**Text shown**
That last one is a consolidation of all four types, and that's my theory. Our only tool here is The Story. If you're an observant Jew in Israel, everything boils down to the Jewish Story. If you're a non-observant Jew in Israel, everything boils down to the Zionist Story. If you're a non-Jew living in Israel, you have a second-class citizen story or a technical account. Almost all Israeli explanations are stories or occasionally technical accounts. Either because the country is so young, or because it's so tribal, or maybe because it's so post-modern, conventions, laws, and codes - where they exist at all - are turned into stories.

As for the Palestinian Story, it's so intimately connected to the Zionist Story as a negation that I don't think Israelis and Palestinians will be able to get along without war until we can find a way to combine our stories. Two States with a Single Story: is it possible? The immigrant problems in Europe and North America can be explained as: immigrants won't give up their Story.

Who said Life is Not a Novel? Prediction: In the Global Village, all we'll have is blogs and science.

6 comments:

goldenlucyd said...

Wow, Savta!

**Given material**
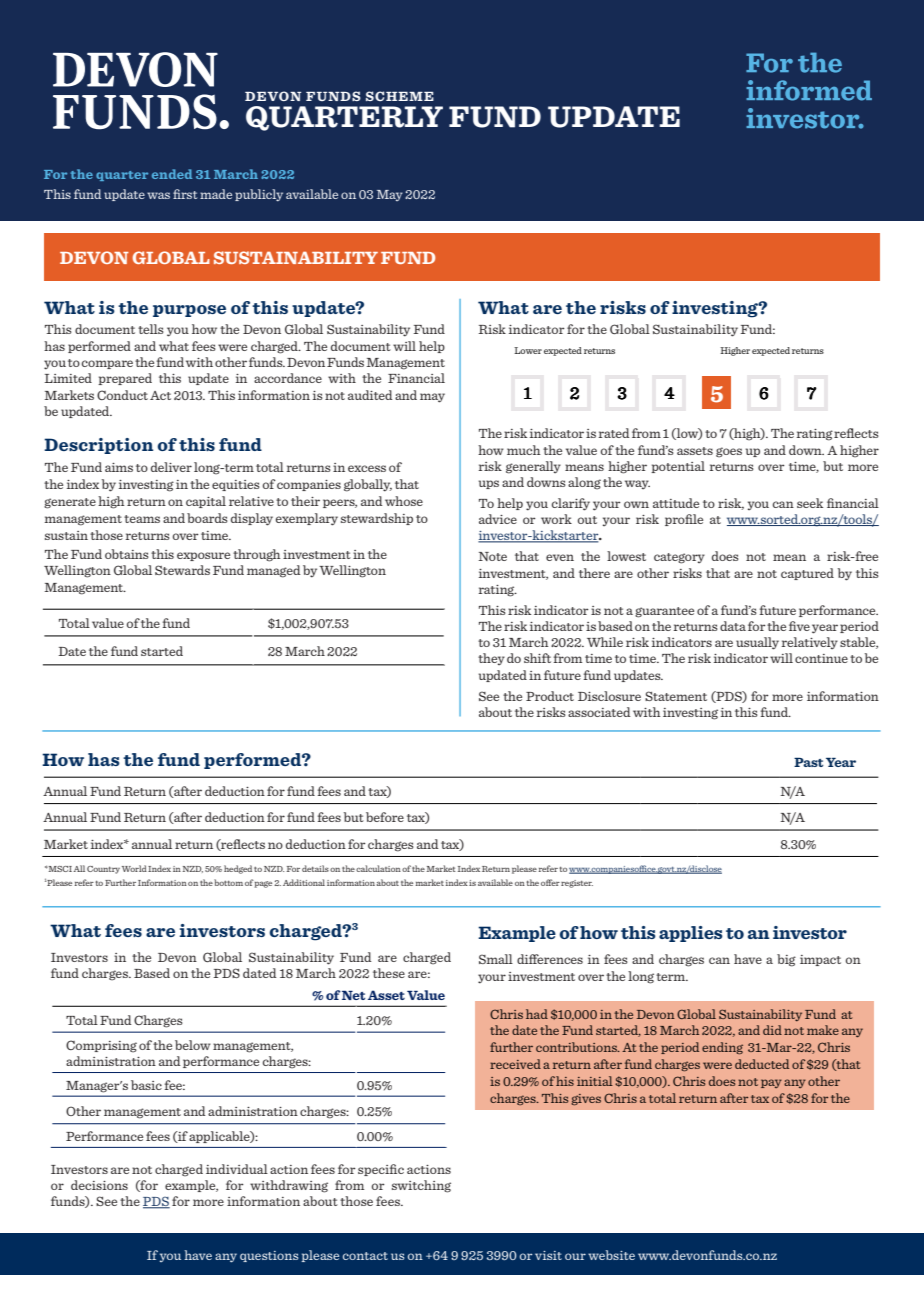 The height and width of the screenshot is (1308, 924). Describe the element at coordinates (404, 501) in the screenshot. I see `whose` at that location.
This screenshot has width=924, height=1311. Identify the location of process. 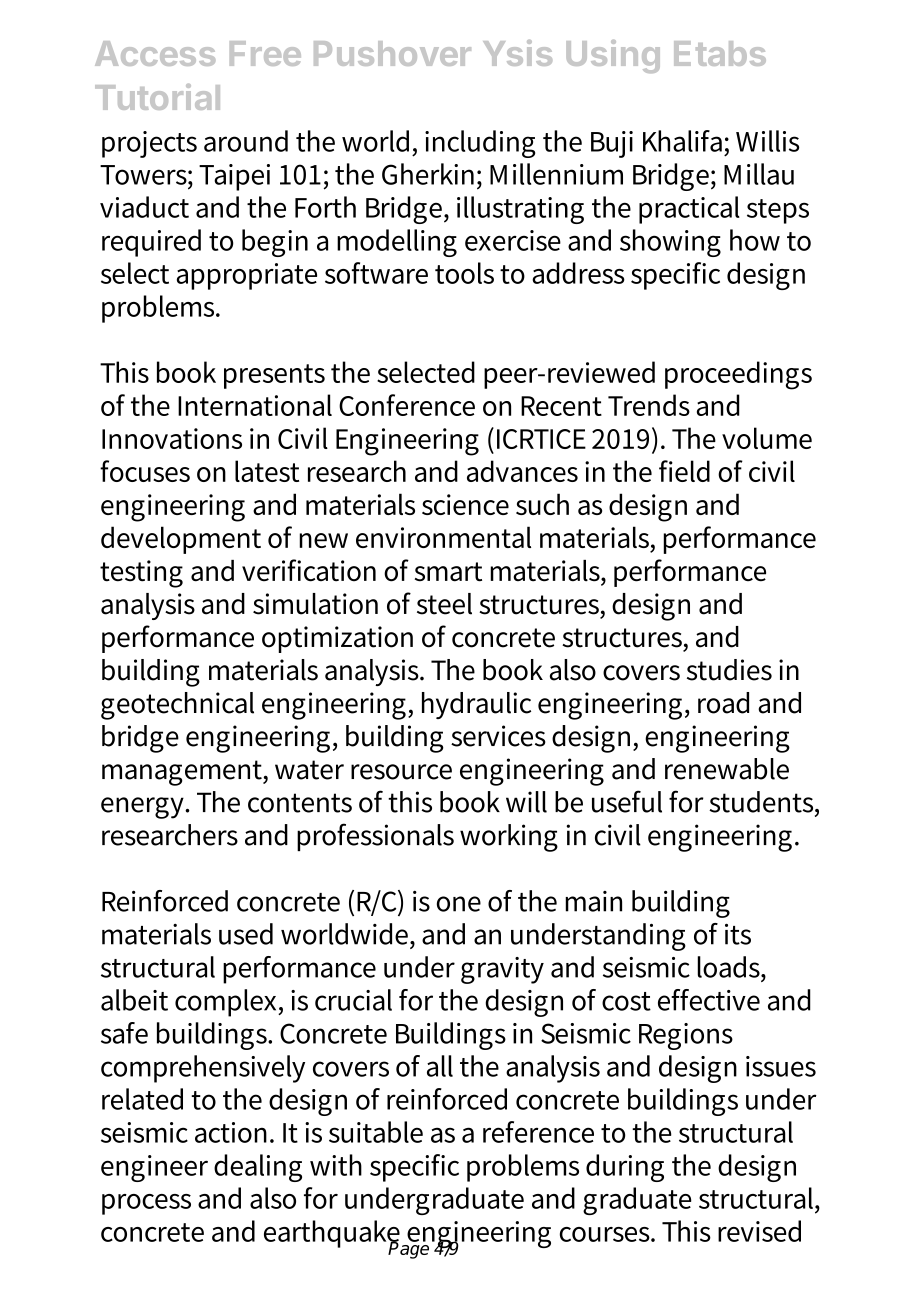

**Written problem A**
In the blog post, what possible reasons are given for why conventions, laws, and codes in Israel are turned into stories?
**Written problem B**
Pick up the blog post after its last line and carry it forward.
The data that comes after the blog post is separate material and has no connection to it.

**Expected output A**
The country is so young, it is so tribal, or it is so post-modern.

**Expected output B**
That's a lot to think about! Pretty profound. I certainly appreciated your observation re the Israeli/Palestinian situation. tChauvanistic tribal mythology is a real fly-in-the-ointment. I'm going to think about this a lot more. Great-thought-provoking post.
lucyd

Fred said...

Indeed, that is a lot to digest. But as long as we have our blogs, there's still a chance...

John said...

I wonder what combination of "reasons" the Enron boys and President Frat Boy will come up with.

peripateticpolarbear said...

I think I'll need to read that book.

Savtadotty said...

glodenlucyd - I'm still trying to wrap my brain around this stuff.

fred - Welcome back! I should think a history teacher would find this theory most interesting.

john - Probably the real story is, "We thought we were smart enough to get away with it."

ppb - So will I (!)

Julie said...

GREAT post, Savta. I'll be thinking about this for a long time. Thank you.